Skip to main content

Day 12 - Task planning & visualization

Skills: None

Pre-reading: 4.2.2, 4.2.3, 4.2.4, 4.2.5, 4.2.6

Reference: For all work with tables, refer to the Tables page in the menu at the top of the page!

Intro (25 mins)

  • Often, what you want to do is big enough that jumping right into code is a mistake.

  • Instead, good idea to develop a task plan -- as text, pictures, etc.

  • A plan has concrete inputs & outputs, notes about what functions you might use, and a concrete sequence of steps and how the data is transformed through them.

  • You might repeat this process at a smaller level if one of the steps still seems complex.

  • Let's say we had the following table of weather data:

    weather-data =
    table: date, temperature, precipitation
    row: "2025-01-01", 62, 0.1
    row: "2025-01-02", "45", 3
    row: "2025-01-03", 28, 0.2
    row: "2025-01-04", 55, -1
    row: "2025-01-05", 90, 0
    end

    And we wanted to visualize the number of cold, mild, and hot days.

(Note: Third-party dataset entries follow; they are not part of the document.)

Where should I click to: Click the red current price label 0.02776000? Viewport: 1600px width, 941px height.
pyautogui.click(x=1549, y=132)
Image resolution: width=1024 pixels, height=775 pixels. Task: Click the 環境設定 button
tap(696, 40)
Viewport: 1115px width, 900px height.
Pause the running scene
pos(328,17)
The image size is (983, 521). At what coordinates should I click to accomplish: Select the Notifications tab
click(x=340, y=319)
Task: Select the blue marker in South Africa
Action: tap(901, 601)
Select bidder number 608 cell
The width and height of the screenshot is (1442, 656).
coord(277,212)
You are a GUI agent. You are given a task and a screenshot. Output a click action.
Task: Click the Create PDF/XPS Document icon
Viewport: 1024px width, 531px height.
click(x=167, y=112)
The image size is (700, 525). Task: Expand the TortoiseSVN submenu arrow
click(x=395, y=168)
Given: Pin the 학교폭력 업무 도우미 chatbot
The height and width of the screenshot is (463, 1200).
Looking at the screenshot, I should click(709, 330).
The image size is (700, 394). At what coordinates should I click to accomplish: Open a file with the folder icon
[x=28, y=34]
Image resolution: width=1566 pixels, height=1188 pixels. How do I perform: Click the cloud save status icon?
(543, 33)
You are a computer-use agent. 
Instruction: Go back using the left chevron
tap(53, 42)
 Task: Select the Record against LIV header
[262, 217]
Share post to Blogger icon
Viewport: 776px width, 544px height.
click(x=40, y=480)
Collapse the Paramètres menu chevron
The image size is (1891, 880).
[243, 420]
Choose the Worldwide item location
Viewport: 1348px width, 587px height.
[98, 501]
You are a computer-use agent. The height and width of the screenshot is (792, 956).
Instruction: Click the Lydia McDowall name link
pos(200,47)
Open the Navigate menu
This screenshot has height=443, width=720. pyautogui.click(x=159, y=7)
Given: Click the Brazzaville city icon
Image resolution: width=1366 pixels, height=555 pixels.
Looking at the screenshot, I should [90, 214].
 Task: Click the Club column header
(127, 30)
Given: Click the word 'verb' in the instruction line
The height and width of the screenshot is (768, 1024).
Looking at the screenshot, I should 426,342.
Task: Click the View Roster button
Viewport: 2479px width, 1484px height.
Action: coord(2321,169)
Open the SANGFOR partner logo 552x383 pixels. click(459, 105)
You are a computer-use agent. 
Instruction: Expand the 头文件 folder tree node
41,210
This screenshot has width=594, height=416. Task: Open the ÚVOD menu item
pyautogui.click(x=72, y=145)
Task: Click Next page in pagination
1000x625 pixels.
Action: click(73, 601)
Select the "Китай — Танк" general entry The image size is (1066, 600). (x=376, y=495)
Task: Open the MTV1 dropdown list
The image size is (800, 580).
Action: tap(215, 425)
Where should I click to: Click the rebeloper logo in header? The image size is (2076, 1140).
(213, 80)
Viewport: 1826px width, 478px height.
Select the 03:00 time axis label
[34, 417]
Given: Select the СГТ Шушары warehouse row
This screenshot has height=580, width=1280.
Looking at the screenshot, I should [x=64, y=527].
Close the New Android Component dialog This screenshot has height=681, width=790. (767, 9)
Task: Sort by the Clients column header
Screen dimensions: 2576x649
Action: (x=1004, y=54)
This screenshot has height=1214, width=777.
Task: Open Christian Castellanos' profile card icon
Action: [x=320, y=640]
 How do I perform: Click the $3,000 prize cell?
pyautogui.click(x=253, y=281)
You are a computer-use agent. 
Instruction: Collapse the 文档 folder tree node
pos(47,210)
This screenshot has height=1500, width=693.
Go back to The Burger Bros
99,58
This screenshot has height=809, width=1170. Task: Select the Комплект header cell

  • The output is going to be a chart, which has bars for counts of cold, mild, and hot days. Let's say cold is below 40F, mild is 40F to 60F, and hot is above 60F.

  • The steps we need to do are:

    1. Normalize the data -- in particular, the temperature column needs to be all numbers! While the precipitation column seems to have problems (a negative number) since our task doesn't have anything to do with precipitation, we don't need to deal with that.
    2. Create a new column with the three different bins -- cold, mild, or hot.
    3. Chart that new column.
  • For the first step, we can use is-string and string-to-number with .or-else to convert the errant values. First, let's define a helper that does the conversion:

    fun normalize-temp(v) -> Number:
    doc: "given a number or a string that represents a number, converts to a number"
    if is-string(v):
    string-to-number(v).or-else(0)
    else:
    v
    end
    where:
    normalize-temp(10) is 10
    normalize-temp("13") is 13
    end
  • string-to-number returns a special type of value called an Option, which either has a value in it, as some(N) for some number N (indicating that, indeed, the conversion succeeded), or is the value none, which means that there is no value -- in this case, none means the string could not be successfully converted. Options are a special case of structured, conditional data which we will learn about in a few weeks, but here we use them in a particular way -- by accessing the .or-else(M) functionality of the Option so get back either the number inside the some (N above), or what is passed to .or-else (M).

    Then we can use that to transform the column:

    fixed-data = transform-column(weather-data, "temperature", normalize-temp)
  • For the second column, we can define a helper function that does the bucket conversion:

    fun bucket-temp(t :: Number) -> String:
    doc: "numbers < 40 turn into 'cold', >=40 and < 60 to 'mild' and >=60 to 'hot'"
    if t < 40:
    "cold"
    else if t > 60:
    "mild"
    else:
    "hot"
    end
    where:
    bucket-temp(-10) is "cold"
    bucket-temp(0) is "cold"
    bucket-temp(39.9) is "cold"
    bucket-temp(40) is "mild"
    bucket-temp(58) is "mild"
    bucket-temp(60) is "hot"
    bucket-temp(100) is "hot"
    end

    Now we can use that to add a new column:

    with-buckets = build-column(fixed-data, "temp-category", lam(r): bucket-temp(r["temperature"]) end)

    Note how I made my helper function just take a number, so it was easy to test, and then used a lam to pass to build-column, which handled extracting the column value and passing it to the helper. I could have had the helper take in a Row, but it would have make testing more complex.

  • Now, our last task is to visualize the results. We can do this with freq-bar-chart:

    freq-bar-chart(with-buckets, "temp-category")

Class Activity (30 mins)

  • Using the same data, visualize the number of days that were "dry" (no rain), "drizzly" (< 1" of rain), and "wet" (>= 1" of rain). It's up to you to decide how to handle the bad data! Think about what it might represent! First, make a plan!
  • Consider you have the following table:
    employees =
    table: full-name, department
    row: "Jordan Smith", "Sales"
    row: "Alexandra Lee", "Engineering"
    row: "Sam", "Marketing"
    row: "Ng, Alice", "Operations"
    end
    You want to have in your data, in addition to "full name", columns for given name (or first name) and family name (or last name). Make a plan for computing these two columns, thinking carefully about what different cases you might have to consider. Are all of the cases you thought of reflected in the example above? If not, add more examples to the data.

Wrap up (5 mins)

  • Planning is useful for all programming, and all good programmers do it -- probably, as you gain experience, simpler things you will plan only in your head, and more complex things you will plan on paper (or on whiteboards, etc). But the process of planning remains the same, whatever the scale!